Al no ser las fotografías muy buenas, a la noche siguiente a la misma hora, al mismo sitio que vuelvo y a dar vueltas por allí a la espera. Debe ser que tiene unos horarios muy estrictos porque no tuve que esperar mucho y al rato saliendo de las zarzas que aparece. Iba muy entretenido olisqueando hacia ambos lados a la vez que avanzaba. Así que poco a poco me fui acercando hasta que me vio y se paró. Por suerte no se cerró y me dejó hacerle unas cuantas fotografías.

Que había erizos por el parque ya lo sabíamos desde hace unos cuantos años. Incluso había comentado con mi vecina Erun que su marido y compañero mío, Juanma, a quien le dedico in memorian esta entrada, había hecho años atrás unas fotos de unas crías, que también su perro Rufo descubrió. Así que se las he pedido para hacer un pequeño montajillo en la fotografía.

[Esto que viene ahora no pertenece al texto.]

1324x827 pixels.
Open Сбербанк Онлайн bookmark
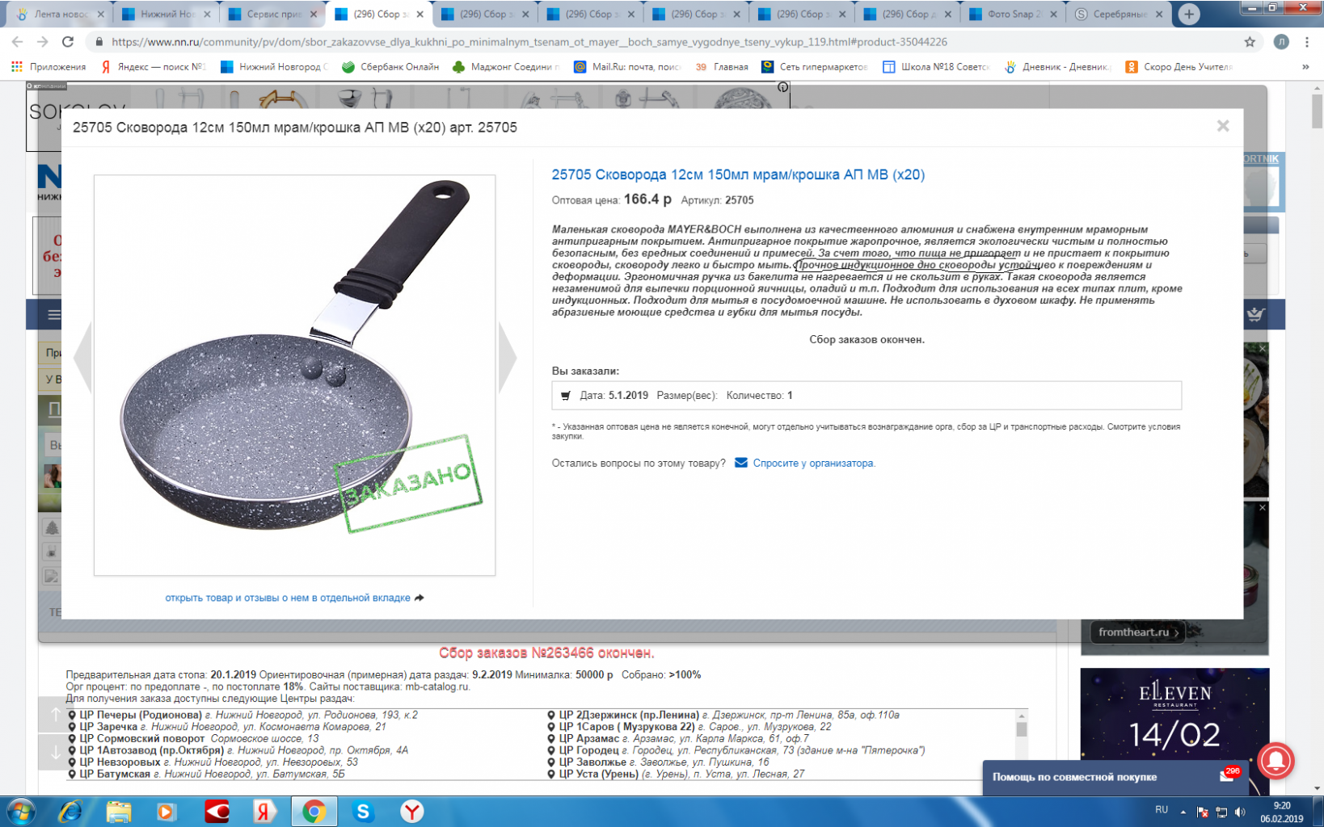(390, 66)
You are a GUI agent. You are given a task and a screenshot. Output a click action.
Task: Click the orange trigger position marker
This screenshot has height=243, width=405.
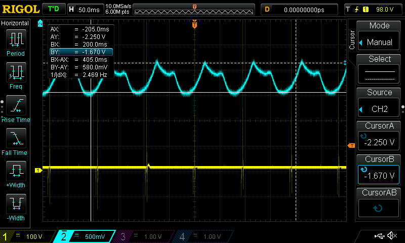[194, 24]
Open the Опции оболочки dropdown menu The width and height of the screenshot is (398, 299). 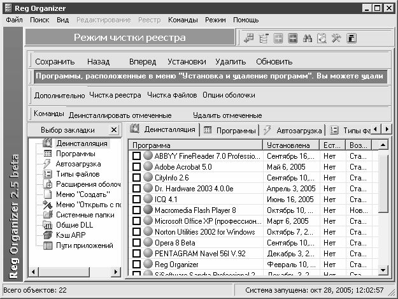[229, 95]
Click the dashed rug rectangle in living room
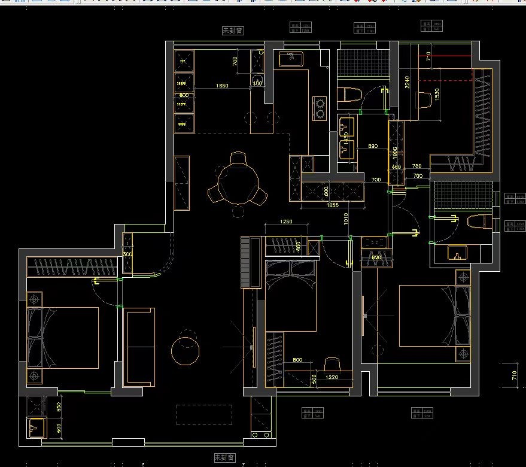 tap(204, 414)
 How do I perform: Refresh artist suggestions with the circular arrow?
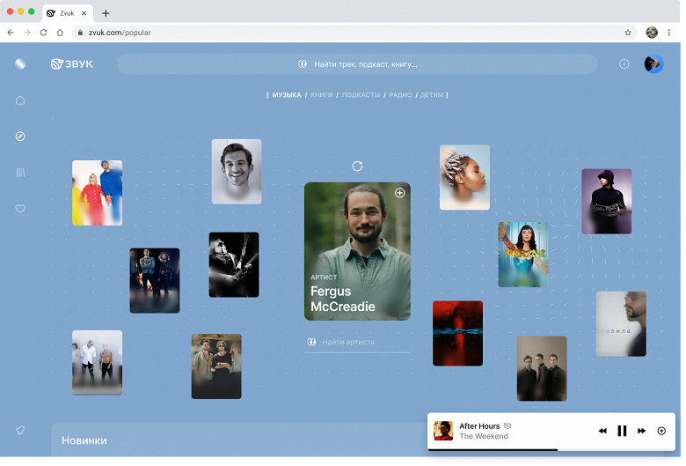click(x=357, y=166)
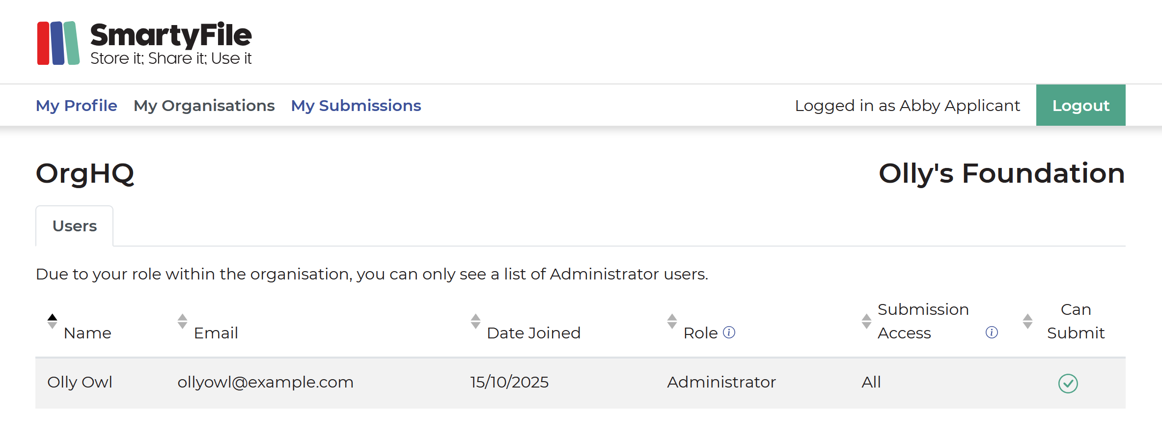The height and width of the screenshot is (444, 1162).
Task: Open the Role info tooltip icon
Action: (x=729, y=333)
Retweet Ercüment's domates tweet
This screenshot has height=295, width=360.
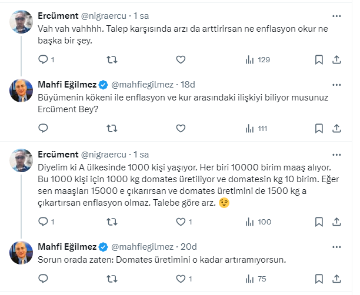coord(112,222)
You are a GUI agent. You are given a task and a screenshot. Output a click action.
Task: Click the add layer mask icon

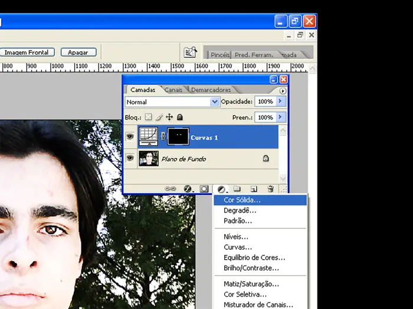click(204, 189)
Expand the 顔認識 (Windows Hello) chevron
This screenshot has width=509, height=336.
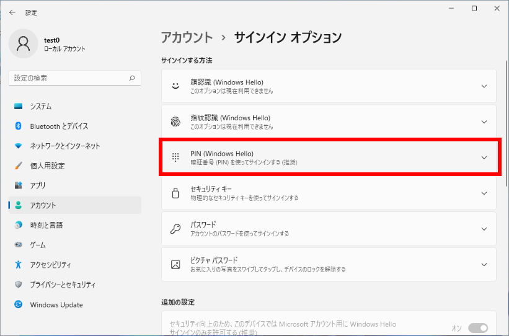point(484,86)
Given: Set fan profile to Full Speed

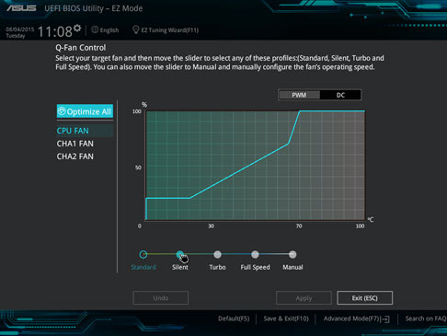Looking at the screenshot, I should point(255,254).
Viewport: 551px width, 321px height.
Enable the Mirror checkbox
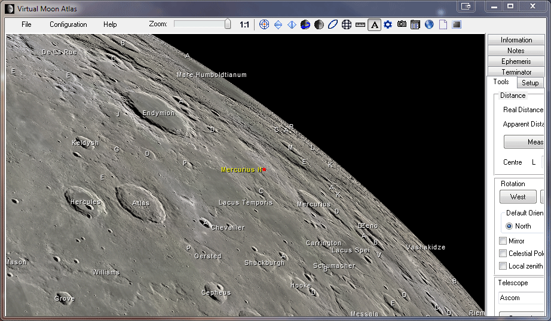[x=503, y=241]
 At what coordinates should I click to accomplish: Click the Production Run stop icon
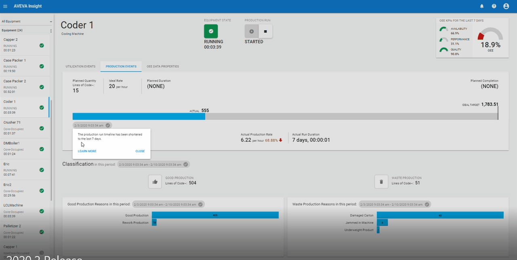(265, 31)
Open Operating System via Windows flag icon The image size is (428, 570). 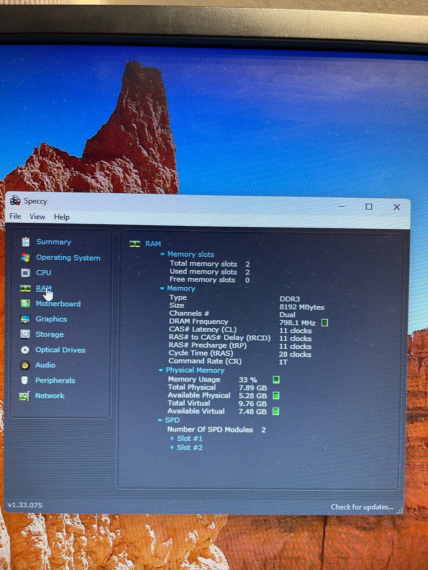coord(26,257)
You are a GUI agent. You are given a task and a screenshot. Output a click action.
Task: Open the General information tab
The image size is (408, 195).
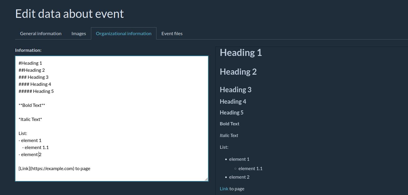point(41,33)
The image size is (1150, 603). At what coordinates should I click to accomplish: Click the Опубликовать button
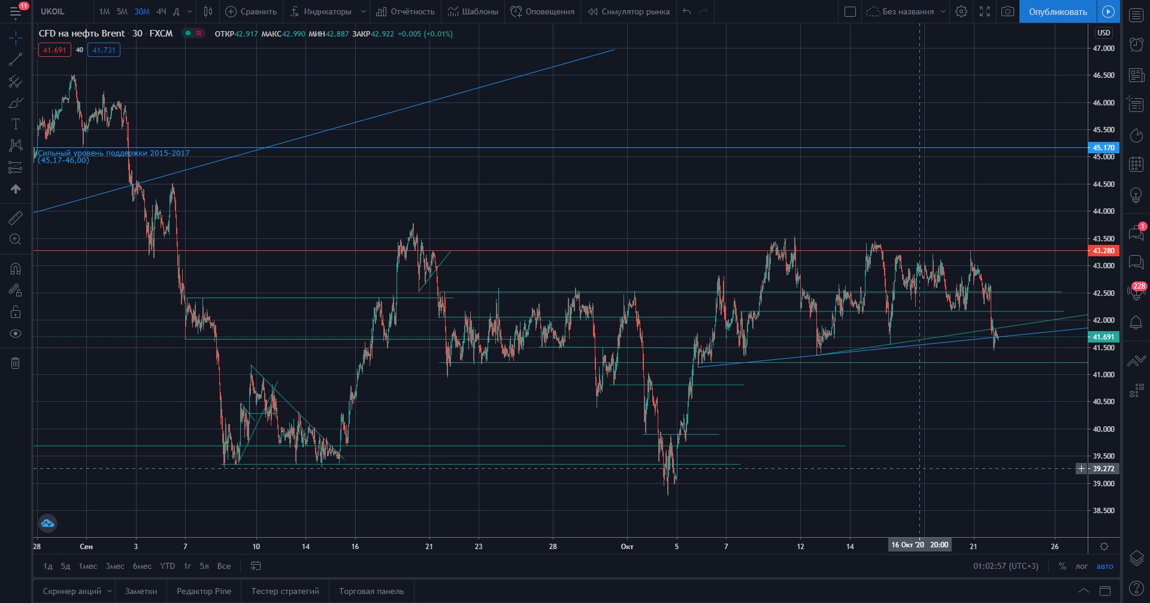click(x=1058, y=11)
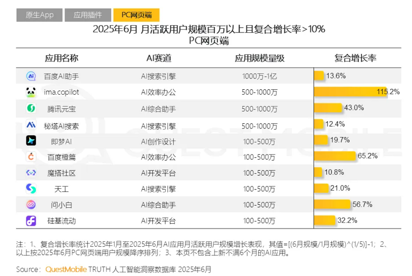
Task: Click the 即梦AI black icon
Action: (x=31, y=140)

Lo que no acabo de entender y me parece preocupante, es qué hace una especie que tenía que estar hibernando campando tan alegremente como si fuera primavera. ¿Cambio climático? O simplemente ha aprovechado unos días de buenas temperaturas en mitad del invierno. Esperemos que sea lo segundo, aunque no es normal en pleno mes de enero tener mínimas próximas a los 10º C.

Pincha aquí para ver un vídeo sobre él.

Los erizos pueden llegar a pesar algo mas de 1 Kg. y medir hasta 30 cm. de longitud, aunque las hembras suelen ser más pequeñas. Presentan su zona dorsal recubierta de espinas de hasta 2’5 cm. de longitud y 1 mm. de ancho, a excepción del rostro. El pelaje del vientre es cerdoso, de color pardo. No tienen cuello, las orejas son muy pequeñas y redondeadas y los ojos son oscuros y pequeños. Ambos sexos son parecidos ya que los testículos están dentro del abdomen, diferenciándose en que los machos tienen el pene bastante adelantado y las hembras tienen cinco pares de mamas y la vagina se localiza cerca del ano.

La época reproductora comienza en la primavera, durando la gestación dura unos 35 días. Paren alrededor de seis crías que pesan como máximo unos 25 gramos, ciegas y desnudas, surgiendo al poco las púas, que al principio son blandas y blancas. A las dos semanas abren los ojos y a la tercera comienzan a salir fuera del nido acompañando a la madre. La lactancia dura un mes o mes y medio, tras la cual se independizan, alcanzando la madurez sexual al año. Suelen tener una sola camada por temporada.

Se alimenta de todo tipo de invertebrados (insectos, lombrices de tierra, babosas, caracoles…), huevos, pollos de aves, crías de roedores y carroña.

Son animales solitarios. No son muy agresivos, aunque los machos pueden pelearse para establecer estatus de dominancia. Son predominantemente nocturnos e hibernan en nidos que construyen desde noviembre o diciembre hasta marzo. El resto del año se refugian entre la vegetación espesa, cambiando frecuentemente de lugar.